TASK: Take the entries below and print all of them exactly, please.

Stored data
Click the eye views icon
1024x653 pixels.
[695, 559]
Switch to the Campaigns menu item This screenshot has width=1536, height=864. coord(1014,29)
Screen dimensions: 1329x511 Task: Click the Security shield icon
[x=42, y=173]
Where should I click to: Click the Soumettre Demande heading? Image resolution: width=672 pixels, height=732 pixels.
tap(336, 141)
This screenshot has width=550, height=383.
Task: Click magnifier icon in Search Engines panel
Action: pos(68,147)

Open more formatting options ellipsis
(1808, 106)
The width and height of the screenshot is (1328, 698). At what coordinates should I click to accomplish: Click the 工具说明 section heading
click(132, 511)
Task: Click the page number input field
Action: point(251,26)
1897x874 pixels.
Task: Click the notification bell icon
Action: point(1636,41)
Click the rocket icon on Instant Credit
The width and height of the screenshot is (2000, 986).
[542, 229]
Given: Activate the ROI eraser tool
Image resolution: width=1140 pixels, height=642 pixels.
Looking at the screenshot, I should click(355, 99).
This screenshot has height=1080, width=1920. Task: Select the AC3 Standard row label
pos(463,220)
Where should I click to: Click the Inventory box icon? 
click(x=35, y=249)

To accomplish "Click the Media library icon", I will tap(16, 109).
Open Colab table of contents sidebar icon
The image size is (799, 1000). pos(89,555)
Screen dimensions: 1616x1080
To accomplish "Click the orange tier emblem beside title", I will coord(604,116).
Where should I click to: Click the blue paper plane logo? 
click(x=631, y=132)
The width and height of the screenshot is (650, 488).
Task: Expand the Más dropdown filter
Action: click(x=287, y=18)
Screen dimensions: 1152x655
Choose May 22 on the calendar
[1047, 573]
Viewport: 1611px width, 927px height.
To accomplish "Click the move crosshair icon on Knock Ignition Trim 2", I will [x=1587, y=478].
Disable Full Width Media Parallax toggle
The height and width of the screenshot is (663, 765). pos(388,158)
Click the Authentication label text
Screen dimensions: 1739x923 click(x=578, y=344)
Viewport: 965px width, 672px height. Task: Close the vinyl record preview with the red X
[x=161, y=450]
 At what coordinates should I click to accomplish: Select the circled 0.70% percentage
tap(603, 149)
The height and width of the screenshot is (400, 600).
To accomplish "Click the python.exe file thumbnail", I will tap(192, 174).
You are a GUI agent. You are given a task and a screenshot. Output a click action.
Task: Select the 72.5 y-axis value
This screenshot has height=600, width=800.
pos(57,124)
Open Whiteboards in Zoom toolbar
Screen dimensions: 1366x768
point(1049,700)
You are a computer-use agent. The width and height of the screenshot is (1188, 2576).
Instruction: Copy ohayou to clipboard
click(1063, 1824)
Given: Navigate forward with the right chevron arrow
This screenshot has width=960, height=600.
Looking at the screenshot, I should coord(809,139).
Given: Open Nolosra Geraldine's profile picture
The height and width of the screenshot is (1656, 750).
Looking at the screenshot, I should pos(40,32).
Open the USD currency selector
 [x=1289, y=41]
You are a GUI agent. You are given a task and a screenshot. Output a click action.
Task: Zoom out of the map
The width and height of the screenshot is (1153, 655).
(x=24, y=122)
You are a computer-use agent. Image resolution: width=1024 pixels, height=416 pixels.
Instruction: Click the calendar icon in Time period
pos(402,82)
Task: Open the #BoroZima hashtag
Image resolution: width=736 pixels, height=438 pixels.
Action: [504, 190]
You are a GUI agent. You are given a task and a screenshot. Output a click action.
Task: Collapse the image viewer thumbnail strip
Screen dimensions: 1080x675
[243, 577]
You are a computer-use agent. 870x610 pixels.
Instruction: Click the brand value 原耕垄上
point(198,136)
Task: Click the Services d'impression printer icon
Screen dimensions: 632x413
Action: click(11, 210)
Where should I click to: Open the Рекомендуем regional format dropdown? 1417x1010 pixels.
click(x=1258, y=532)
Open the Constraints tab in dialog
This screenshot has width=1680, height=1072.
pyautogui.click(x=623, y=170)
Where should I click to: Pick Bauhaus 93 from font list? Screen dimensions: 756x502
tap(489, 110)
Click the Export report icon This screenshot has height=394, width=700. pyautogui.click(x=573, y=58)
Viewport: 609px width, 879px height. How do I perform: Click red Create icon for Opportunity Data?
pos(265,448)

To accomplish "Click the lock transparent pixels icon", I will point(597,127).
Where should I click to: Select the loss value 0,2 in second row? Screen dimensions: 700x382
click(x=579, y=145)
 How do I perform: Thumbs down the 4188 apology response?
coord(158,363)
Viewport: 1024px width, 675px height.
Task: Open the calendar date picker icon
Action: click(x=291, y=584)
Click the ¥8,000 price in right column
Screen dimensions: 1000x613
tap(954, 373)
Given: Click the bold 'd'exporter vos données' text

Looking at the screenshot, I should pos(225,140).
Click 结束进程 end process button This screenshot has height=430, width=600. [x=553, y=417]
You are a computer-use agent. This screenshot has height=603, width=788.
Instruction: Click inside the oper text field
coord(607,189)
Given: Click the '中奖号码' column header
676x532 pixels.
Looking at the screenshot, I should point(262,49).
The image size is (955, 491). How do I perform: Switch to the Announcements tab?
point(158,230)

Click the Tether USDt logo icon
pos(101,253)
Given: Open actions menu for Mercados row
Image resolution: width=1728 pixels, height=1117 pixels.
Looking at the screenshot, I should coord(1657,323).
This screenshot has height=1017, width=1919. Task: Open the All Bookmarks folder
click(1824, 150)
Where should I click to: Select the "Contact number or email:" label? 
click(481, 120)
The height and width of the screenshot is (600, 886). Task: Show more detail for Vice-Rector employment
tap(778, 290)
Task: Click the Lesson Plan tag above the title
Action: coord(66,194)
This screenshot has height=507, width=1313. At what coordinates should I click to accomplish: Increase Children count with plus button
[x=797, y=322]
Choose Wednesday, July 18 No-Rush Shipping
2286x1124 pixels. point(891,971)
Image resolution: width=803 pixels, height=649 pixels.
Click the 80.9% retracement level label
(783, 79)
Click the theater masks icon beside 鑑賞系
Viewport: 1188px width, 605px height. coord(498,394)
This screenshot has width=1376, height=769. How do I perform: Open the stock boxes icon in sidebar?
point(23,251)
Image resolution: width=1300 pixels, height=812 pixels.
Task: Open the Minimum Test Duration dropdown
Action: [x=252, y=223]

SOLUTION TO THIS TASK:
Click the eye views icon
1024x653 pixels.
[695, 559]
Switch to the Campaigns menu item This screenshot has width=1536, height=864. coord(1014,29)
Screen dimensions: 1329x511 Task: Click the Security shield icon
[x=42, y=173]
Where should I click to: Click the Soumettre Demande heading? Image resolution: width=672 pixels, height=732 pixels.
tap(336, 141)
This screenshot has width=550, height=383.
Task: Click magnifier icon in Search Engines panel
Action: pos(68,147)

Open more formatting options ellipsis
(1808, 106)
The width and height of the screenshot is (1328, 698). At what coordinates should I click to accomplish: Click the 工具说明 section heading
click(132, 511)
Task: Click the page number input field
Action: point(251,26)
1897x874 pixels.
Task: Click the notification bell icon
Action: point(1636,41)
Click the rocket icon on Instant Credit
The width and height of the screenshot is (2000, 986).
[542, 229]
Given: Activate the ROI eraser tool
Image resolution: width=1140 pixels, height=642 pixels.
Looking at the screenshot, I should click(355, 99).
This screenshot has height=1080, width=1920. Task: Select the AC3 Standard row label
pos(463,220)
Where should I click to: Click the Inventory box icon? 
click(x=35, y=249)

To accomplish "Click the Media library icon", I will tap(16, 109).
Open Colab table of contents sidebar icon
The image size is (799, 1000). pos(89,555)
Screen dimensions: 1616x1080
To accomplish "Click the orange tier emblem beside title", I will coord(604,116).
Where should I click to: Click the blue paper plane logo? 
click(x=631, y=132)
The width and height of the screenshot is (650, 488).
Task: Expand the Más dropdown filter
Action: click(x=287, y=18)
Screen dimensions: 1152x655
Choose May 22 on the calendar
[1047, 573]
Viewport: 1611px width, 927px height.
To accomplish "Click the move crosshair icon on Knock Ignition Trim 2", I will [x=1587, y=478].
Disable Full Width Media Parallax toggle
The height and width of the screenshot is (663, 765). pos(388,158)
Click the Authentication label text
Screen dimensions: 1739x923 click(x=578, y=344)
Viewport: 965px width, 672px height. Task: Close the vinyl record preview with the red X
[x=161, y=450]
 At what coordinates should I click to accomplish: Select the circled 0.70% percentage
tap(603, 149)
The height and width of the screenshot is (400, 600).
To accomplish "Click the python.exe file thumbnail", I will tap(192, 174).
You are a GUI agent. You are given a task and a screenshot. Output a click action.
Task: Select the 72.5 y-axis value
This screenshot has height=600, width=800.
pos(57,124)
Open Whiteboards in Zoom toolbar
Screen dimensions: 1366x768
point(1049,700)
You are a computer-use agent. The width and height of the screenshot is (1188, 2576).
Instruction: Copy ohayou to clipboard
click(1063, 1824)
Given: Navigate forward with the right chevron arrow
This screenshot has width=960, height=600.
Looking at the screenshot, I should coord(809,139).
Given: Open Nolosra Geraldine's profile picture
The height and width of the screenshot is (1656, 750).
Looking at the screenshot, I should pos(40,32).
Open the USD currency selector
 [x=1289, y=41]
You are a GUI agent. You are given a task and a screenshot. Output a click action.
Task: Zoom out of the map
The width and height of the screenshot is (1153, 655).
(x=24, y=122)
You are a computer-use agent. Image resolution: width=1024 pixels, height=416 pixels.
Instruction: Click the calendar icon in Time period
pos(402,82)
Task: Open the #BoroZima hashtag
Image resolution: width=736 pixels, height=438 pixels.
Action: [504, 190]
You are a GUI agent. You are given a task and a screenshot. Output a click action.
Task: Collapse the image viewer thumbnail strip
Screen dimensions: 1080x675
[243, 577]
You are a computer-use agent. 870x610 pixels.
Instruction: Click the brand value 原耕垄上
point(198,136)
Task: Click the Services d'impression printer icon
Screen dimensions: 632x413
Action: click(11, 210)
Where should I click to: Open the Рекомендуем regional format dropdown? 1417x1010 pixels.
click(x=1258, y=532)
Open the Constraints tab in dialog
This screenshot has width=1680, height=1072.
pyautogui.click(x=623, y=170)
Where should I click to: Pick Bauhaus 93 from font list? Screen dimensions: 756x502
tap(489, 110)
Click the Export report icon This screenshot has height=394, width=700. pyautogui.click(x=573, y=58)
Viewport: 609px width, 879px height. How do I perform: Click red Create icon for Opportunity Data?
pos(265,448)

To accomplish "Click the lock transparent pixels icon", I will point(597,127).
Where should I click to: Select the loss value 0,2 in second row? Screen dimensions: 700x382
click(x=579, y=145)
 How do I perform: Thumbs down the 4188 apology response?
coord(158,363)
Viewport: 1024px width, 675px height.
Task: Open the calendar date picker icon
Action: click(x=291, y=584)
Click the ¥8,000 price in right column
Screen dimensions: 1000x613
tap(954, 373)
Given: Click the bold 'd'exporter vos données' text

Looking at the screenshot, I should pos(225,140).
Click 结束进程 end process button This screenshot has height=430, width=600. [x=553, y=417]
You are a computer-use agent. This screenshot has height=603, width=788.
Instruction: Click inside the oper text field
coord(607,189)
Given: Click the '中奖号码' column header
676x532 pixels.
Looking at the screenshot, I should point(262,49).
The image size is (955, 491). How do I perform: Switch to the Announcements tab?
point(158,230)

Click the Tether USDt logo icon
pos(101,253)
Given: Open actions menu for Mercados row
Image resolution: width=1728 pixels, height=1117 pixels.
Looking at the screenshot, I should coord(1657,323).
This screenshot has height=1017, width=1919. Task: Open the All Bookmarks folder
click(1824, 150)
Where should I click to: Select the "Contact number or email:" label? 
click(481, 120)
The height and width of the screenshot is (600, 886). Task: Show more detail for Vice-Rector employment
tap(778, 290)
Task: Click the Lesson Plan tag above the title
Action: coord(66,194)
This screenshot has height=507, width=1313. At what coordinates should I click to accomplish: Increase Children count with plus button
[x=797, y=322]
Choose Wednesday, July 18 No-Rush Shipping
2286x1124 pixels. point(891,971)
Image resolution: width=803 pixels, height=649 pixels.
Click the 80.9% retracement level label
(783, 79)
Click the theater masks icon beside 鑑賞系
Viewport: 1188px width, 605px height. coord(498,394)
This screenshot has width=1376, height=769. How do I perform: Open the stock boxes icon in sidebar?
point(23,251)
Image resolution: width=1300 pixels, height=812 pixels.
Task: Open the Minimum Test Duration dropdown
Action: [x=252, y=223]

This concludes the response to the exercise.